Intervista a Marco B. Bucci e Jacopo Camagni, i Simulacri e la distanza
Abbiamo avuto il piacere di intervistare Jacopo Camagni, fumettista e illustratore, e Marco Bucci, sceneggiatore e game designer. Etrambi già autori della serie Nomen Omen, edita da Panini, sono stati a Lucca Comics & Games 2022 per la presentazione del primo numero della loro nuova miniserie Simulacri, edita Bonelli Editore. Ed è proprio allo stand della casa editrice milanese che abbiamo incontrato i due autori, per farci raccontare dettagli ulteriori su questo loro nuovo progetto.
NDD: Cominciamo con una sorta di domanda zero in cui vi chiediamo di raccontarci, brevemente, la trama di Simulacri.
Marco Bucci: Simulacri inizia come una slice of life che segue l’arrivo di Lily, che sembra all’inizio essere l’unica protagonista della storia, sull’Isola d’Elba. Lei conosce un ragazzo e poi, con un’atmosfera un po’ romance, la seguiamo mentre entra in questo gruppo di amici ormai consolidato da tempo; ragazzi che si conoscono da una vita e che vivono, ognuno a modo suo, la condizione di isolamento dell’Isola d’Elba. C’è chi se n’è andato, chi va e ritorna o chi è rimasto. Il problema, se così lo possiamo chiamare, è che non tutto è come sembra. C’è un’atmosfera sinistra che sin dal primo volume emerge tra le tavole. È questo lo trasformerà lentamente e lo farà, diciamo, scivolare da un genere letterario ad un altro. Lasceremo le atmosfere da tranquilla “quasi sit-com” tra ragazzi della nostra generazione, andando verso invece atmosfere molto più tetre. Diciamo che a un certo punto qualcuno spegnerà la luce.

■ CONSEGNA A
Trascrivi senza modifiche il passo dell'intervista che comincia con le parole "Intervista a Marco" e si chiude dopo le parole "loro nuovo progetto.".
L'intervista e le voci non hanno alcun legame tra loro.

■ DATI MOSTRATI
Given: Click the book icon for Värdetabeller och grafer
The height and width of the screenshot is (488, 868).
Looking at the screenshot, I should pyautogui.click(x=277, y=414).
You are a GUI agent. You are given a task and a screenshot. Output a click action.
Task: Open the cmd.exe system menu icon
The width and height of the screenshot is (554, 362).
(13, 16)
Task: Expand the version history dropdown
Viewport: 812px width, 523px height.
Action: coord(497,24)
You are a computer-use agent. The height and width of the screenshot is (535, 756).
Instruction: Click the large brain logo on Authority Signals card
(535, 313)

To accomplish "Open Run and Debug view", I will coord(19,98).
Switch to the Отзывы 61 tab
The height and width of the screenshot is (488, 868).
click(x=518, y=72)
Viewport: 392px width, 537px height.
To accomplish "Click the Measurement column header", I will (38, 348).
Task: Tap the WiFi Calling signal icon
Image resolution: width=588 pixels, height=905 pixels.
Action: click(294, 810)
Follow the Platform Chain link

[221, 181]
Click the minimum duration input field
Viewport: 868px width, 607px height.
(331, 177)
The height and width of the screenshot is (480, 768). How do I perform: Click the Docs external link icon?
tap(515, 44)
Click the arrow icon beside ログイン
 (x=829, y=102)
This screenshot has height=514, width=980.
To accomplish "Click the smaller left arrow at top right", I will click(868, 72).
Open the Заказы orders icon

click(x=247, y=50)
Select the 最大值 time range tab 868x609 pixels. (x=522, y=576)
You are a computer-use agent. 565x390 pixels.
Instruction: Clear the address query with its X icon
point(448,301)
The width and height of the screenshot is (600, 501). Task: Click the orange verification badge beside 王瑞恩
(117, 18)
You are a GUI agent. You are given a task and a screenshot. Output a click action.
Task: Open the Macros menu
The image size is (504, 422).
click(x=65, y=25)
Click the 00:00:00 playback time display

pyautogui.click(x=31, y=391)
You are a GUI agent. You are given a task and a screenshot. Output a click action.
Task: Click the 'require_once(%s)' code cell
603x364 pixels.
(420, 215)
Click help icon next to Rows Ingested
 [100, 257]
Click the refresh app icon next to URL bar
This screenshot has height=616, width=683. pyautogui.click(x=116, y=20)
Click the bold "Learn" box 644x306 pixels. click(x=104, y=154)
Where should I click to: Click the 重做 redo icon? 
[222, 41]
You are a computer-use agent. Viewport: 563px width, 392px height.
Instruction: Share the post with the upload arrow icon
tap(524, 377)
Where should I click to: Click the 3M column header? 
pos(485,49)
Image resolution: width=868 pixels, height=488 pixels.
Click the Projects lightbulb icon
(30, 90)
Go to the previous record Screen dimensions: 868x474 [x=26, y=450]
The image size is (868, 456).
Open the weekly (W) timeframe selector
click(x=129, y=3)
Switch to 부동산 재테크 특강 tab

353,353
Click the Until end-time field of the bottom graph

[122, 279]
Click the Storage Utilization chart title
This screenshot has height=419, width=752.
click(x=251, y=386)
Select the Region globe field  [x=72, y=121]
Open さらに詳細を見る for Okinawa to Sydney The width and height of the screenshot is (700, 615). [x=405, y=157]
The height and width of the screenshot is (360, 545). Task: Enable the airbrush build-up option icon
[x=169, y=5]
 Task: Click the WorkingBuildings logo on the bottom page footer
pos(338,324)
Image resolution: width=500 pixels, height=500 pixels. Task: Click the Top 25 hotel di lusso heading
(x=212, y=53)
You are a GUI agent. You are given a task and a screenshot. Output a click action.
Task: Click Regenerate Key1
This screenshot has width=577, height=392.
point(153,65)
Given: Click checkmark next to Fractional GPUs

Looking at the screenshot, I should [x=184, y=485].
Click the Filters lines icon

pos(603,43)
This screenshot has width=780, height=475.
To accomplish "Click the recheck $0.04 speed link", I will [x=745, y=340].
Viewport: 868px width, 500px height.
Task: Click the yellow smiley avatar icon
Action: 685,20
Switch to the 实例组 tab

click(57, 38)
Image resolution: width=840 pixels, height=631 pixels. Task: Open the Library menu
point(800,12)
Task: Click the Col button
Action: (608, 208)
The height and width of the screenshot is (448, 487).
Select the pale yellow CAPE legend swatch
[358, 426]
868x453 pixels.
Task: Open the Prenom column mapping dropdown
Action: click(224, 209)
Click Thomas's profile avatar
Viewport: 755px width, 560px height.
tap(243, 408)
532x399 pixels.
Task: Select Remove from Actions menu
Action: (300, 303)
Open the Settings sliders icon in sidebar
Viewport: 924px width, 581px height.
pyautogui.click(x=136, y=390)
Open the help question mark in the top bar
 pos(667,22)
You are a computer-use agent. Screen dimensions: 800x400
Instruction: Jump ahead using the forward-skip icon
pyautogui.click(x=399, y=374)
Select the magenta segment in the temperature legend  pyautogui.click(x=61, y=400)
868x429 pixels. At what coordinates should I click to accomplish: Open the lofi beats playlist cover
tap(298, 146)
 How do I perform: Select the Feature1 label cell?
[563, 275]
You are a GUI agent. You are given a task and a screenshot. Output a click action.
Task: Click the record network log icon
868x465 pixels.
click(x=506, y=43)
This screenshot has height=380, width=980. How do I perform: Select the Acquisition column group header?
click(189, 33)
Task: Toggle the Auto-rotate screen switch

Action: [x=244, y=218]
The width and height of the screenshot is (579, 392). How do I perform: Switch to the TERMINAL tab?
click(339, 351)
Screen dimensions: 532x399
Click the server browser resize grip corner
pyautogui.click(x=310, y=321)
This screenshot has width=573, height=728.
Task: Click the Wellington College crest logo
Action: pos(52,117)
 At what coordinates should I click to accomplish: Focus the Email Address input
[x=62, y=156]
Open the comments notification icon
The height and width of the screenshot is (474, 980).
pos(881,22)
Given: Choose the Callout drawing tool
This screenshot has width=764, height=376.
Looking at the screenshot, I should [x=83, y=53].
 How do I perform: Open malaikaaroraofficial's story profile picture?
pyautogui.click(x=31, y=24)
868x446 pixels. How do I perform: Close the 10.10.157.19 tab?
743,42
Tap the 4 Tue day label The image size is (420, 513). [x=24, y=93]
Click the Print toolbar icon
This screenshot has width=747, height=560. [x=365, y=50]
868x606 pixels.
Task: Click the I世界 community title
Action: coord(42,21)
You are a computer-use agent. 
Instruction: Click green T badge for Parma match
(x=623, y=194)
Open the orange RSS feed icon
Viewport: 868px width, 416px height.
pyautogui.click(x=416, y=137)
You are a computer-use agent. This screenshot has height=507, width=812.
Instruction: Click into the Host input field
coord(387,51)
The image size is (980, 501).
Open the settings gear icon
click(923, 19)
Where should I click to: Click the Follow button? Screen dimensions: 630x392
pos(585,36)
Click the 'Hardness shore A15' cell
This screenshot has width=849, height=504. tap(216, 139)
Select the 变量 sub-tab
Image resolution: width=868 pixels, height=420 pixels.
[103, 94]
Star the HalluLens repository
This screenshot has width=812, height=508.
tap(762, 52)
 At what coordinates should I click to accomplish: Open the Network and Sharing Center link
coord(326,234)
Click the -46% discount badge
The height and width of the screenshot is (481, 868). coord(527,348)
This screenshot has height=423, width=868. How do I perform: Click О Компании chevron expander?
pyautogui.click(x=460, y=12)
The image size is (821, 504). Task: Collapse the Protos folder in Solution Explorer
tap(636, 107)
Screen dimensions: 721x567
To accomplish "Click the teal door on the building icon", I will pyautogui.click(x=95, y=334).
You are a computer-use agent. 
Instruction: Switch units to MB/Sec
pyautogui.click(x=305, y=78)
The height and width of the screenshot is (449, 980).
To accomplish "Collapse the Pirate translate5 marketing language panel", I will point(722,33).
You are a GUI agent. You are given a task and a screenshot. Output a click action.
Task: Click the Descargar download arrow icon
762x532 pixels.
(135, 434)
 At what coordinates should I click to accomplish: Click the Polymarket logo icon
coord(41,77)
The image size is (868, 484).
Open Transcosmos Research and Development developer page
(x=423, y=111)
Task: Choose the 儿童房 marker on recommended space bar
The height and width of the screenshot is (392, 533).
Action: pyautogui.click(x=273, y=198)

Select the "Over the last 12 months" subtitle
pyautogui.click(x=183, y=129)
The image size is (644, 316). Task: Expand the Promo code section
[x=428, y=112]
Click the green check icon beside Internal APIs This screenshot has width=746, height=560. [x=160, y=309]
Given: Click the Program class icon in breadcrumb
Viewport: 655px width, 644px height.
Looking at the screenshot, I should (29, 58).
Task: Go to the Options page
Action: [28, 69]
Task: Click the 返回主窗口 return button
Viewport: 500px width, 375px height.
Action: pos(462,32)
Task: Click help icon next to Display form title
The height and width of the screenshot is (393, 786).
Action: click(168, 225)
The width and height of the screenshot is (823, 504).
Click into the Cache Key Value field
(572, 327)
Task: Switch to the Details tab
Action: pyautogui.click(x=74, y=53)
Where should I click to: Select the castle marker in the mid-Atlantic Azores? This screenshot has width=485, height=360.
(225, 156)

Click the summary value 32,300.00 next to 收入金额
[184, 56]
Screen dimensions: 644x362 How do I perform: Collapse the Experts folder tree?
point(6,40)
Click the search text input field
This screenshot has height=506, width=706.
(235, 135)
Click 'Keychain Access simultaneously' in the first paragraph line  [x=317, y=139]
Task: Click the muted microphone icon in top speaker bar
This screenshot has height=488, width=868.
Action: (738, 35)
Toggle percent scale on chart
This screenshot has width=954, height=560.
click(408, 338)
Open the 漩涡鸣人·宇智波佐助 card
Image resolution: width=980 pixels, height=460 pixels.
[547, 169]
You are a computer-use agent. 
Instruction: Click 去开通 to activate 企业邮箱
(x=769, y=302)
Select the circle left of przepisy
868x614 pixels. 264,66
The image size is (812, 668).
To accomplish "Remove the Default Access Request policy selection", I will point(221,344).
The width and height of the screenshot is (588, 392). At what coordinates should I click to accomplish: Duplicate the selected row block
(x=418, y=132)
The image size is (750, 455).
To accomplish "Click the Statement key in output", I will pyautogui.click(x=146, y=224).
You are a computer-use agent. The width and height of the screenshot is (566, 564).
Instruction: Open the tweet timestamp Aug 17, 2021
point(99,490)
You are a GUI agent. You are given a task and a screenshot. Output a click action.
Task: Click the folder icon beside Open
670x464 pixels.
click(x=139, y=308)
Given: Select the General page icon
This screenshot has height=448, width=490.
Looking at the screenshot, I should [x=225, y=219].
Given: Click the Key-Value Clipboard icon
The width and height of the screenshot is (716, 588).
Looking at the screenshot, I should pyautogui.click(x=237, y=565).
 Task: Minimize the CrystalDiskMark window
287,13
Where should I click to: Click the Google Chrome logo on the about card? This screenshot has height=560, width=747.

■ CONSEGNA B
Ripeti parola per parola le righe delle voci, partendo dalla prima e fermandoti dopo la riga che contiene "should pyautogui.click(x=277, y=414).", inclusa.

■ RISPOSTA SVOLTA A
Intervista a Marco B. Bucci e Jacopo Camagni, i Simulacri e la distanza
Abbiamo avuto il piacere di intervistare Jacopo Camagni, fumettista e illustratore, e Marco Bucci, sceneggiatore e game designer. Etrambi già autori della serie Nomen Omen, edita da Panini, sono stati a Lucca Comics & Games 2022 per la presentazione del primo numero della loro nuova miniserie Simulacri, edita Bonelli Editore. Ed è proprio allo stand della casa editrice milanese che abbiamo incontrato i due autori, per farci raccontare dettagli ulteriori su questo loro nuovo progetto.

■ RISPOSTA SVOLTA B
Given: Click the book icon for Värdetabeller och grafer
The height and width of the screenshot is (488, 868).
Looking at the screenshot, I should pyautogui.click(x=277, y=414).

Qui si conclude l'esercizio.